Cable news channels fill me with dread. From the latest broadcasts, it’s become clear that the world is a dangerous and squirmy place.
Let’s begin with bed bugs. They have infiltrated the New York metropolitan area where I live. These 6-legged vampires have taken up residence in airlines, businesses, movie theaters, schools, apartment buildings and private homes. Apparently, they love to travel and often come home in people’s suitcases. Historically, they have feasted on American blood since the 1700s when they journeyed over here from Europe aboard the wooden sailing vessels carrying our Founding Fathers. They are difficult to get rid of, but you can detect them with the help of a specially trained dog named Roscoe.
Meanwhile in Florida, there is a growing infestation of African rats that are the size of 6- to 9-pound cats. They come out at night and are not afraid of people. If you look outside your Floridian home when it is dark, see many pairs of tiny glowing eyes and hear some high-pitched snickering, you may have these super-sized rats in your neighborhood. They are no relation to the large mouse in Orlando. Called Gambian pouch rats, these critters have not yet made it up this way, but their smaller cousins have. I once saw two rats in love strolling lazily along the rails of the subway in New York City.

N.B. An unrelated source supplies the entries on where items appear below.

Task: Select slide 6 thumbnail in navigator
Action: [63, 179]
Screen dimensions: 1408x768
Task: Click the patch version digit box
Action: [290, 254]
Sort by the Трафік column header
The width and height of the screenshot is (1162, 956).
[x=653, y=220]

After stressing over these little beasts, you may feel like you need a vacation. Say hello to Norovirus, otherwise known as the stomach flu. Because it is a virus, this microbe is completely immune to antibiotics. You can catch it directly from infected people or the surfaces they touch as well as through food contaminated by an infected food handler.It won’t kill you, but it can make you wish it had, with gastrointestinal symptoms ranging from nausea and vomiting to problems at the opposite end. It is highly contagious and loves to take cruises. (Don’t we all?) Its favorite place to lurk is public restrooms so holding it in until you can get to your cabin could be considered a mediocre strategy for avoiding it.
In short: The world is an icky place, but you can take precautions to reduce your risk of encountering these pint-sized predators. Just stay clear of hospitals, military bases, workplaces, schools, public transportation, theaters, gyms, apartment complexes and private homes. Safe places to be might include a raft out at sea, the top of the Himalayan Mountains or the Antarctic in winter.
Perhaps the best strategy of all is to avoid watching cable news channels.